Hirsch Servo-Stand auf Kunststoffmesse in Düsseldorf

© HIRSCH Servo AG/HIRSCH Servo AG

Kärnten
10/31/2014

Hirsch Servo kämpft sich in Gewinnzone zurück

Bilanz. Beim Aktienkurs noch Luft nach oben.

Der Kärntner Verpackungshersteller und Maschinenbauer Hirsch Servo hat ein turbulentes Jahr hinter sich. Zu Beginn des Geschäftsjahres 2013/’14 im Juli wütete ein Feuer in einer Produktionshalle. Vor Weihnachten kam dann mit der Schweizer Investmentgesellschaft Lifemotion ein neuer Eigentümer. Seit dem heurigen Frühjahr gibt es mit der niederösterreichischen Herz-Gruppe wieder einen neuen Eigentümer. Jetzt will die gebeutelte Hirsch Servo in die Gewinnzone zurück.

Im abgelaufenen Geschäftsjahr, das Ende Juni zu Ende ging, konnten durch massive Einsparungen die Verluste deutlich verringert werden. Unter dem Strich verbesserte sich das Ergebnis von minus 3,85 Millionen auf minus 632.000 Euro. Die Verkaufserlöse entwickelten sich stabil, es gab ein kleines Umsatzplus von einem Prozent auf 89,05 Mio. Euro.

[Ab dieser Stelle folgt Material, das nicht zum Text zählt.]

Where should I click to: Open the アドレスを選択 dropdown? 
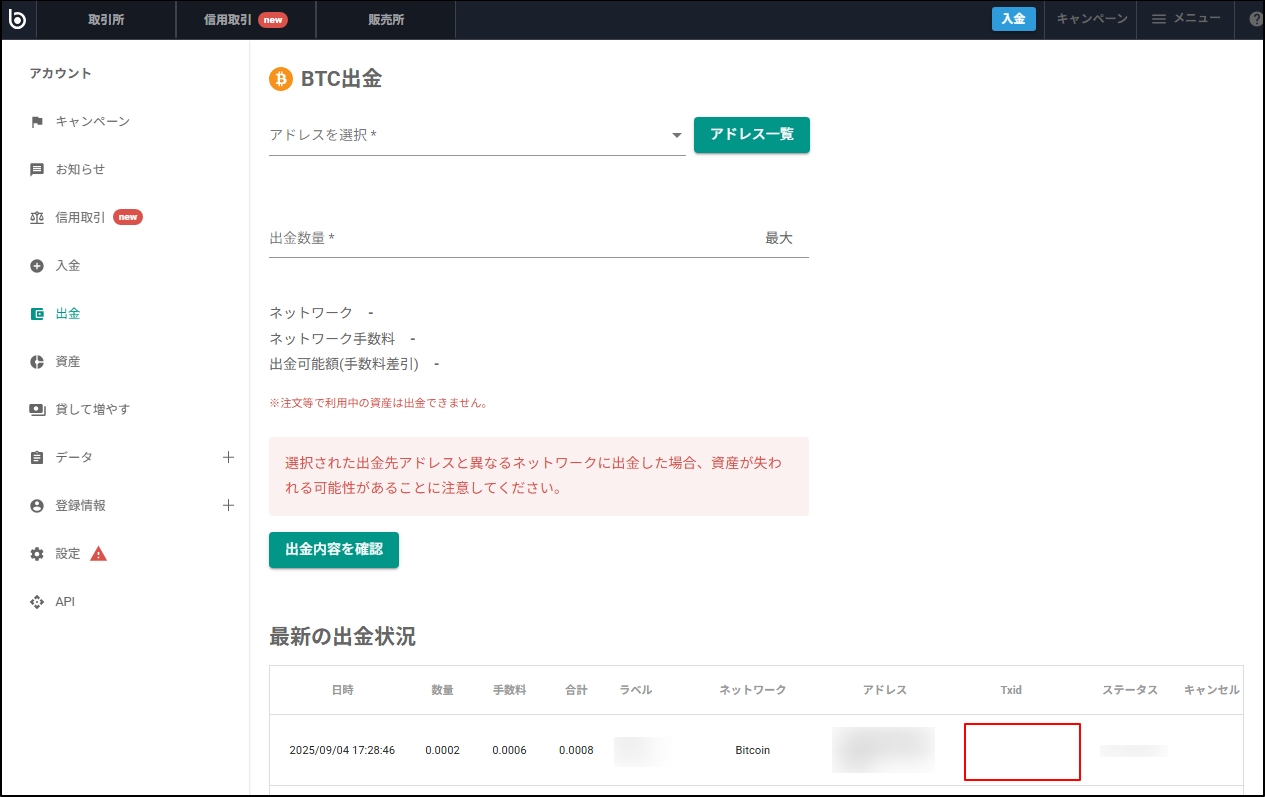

Das Unternehmen hat insgesamt zehn Standorte mit einer starken Ausrichtung auf Osteuropa. Der Standort in Italien wurde auf ein technisches Büro verkleinert. Eine jahrelang brachliegende Liegenschaft in Klagenfurt konnte kürzlich vermietet werden.

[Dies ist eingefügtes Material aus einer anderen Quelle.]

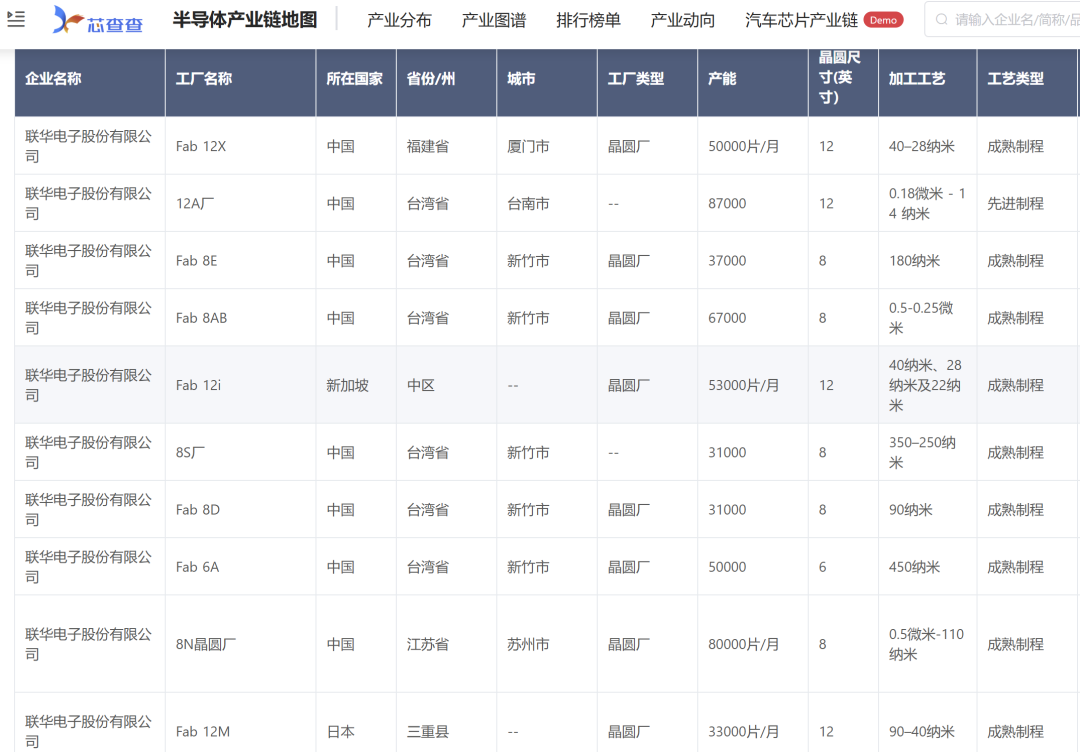Switch to the 产业图谱 tab
1080x752 pixels.
point(493,20)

"Da gibt es noch Luft nach oben"

Für das neue Geschäftsjahr ist der Vorstand zuversichtlich. "Wir schreiben jetzt schon schwarze Zahlen, aber wir haben viele Altlasten ergebniswirksam bereinigt", sagt Vorstand Siegfried Wilding. Mit dem Aktienkurs von Hirsch Servo ist er nicht zufrieden. "Da gibt es noch Luft nach oben."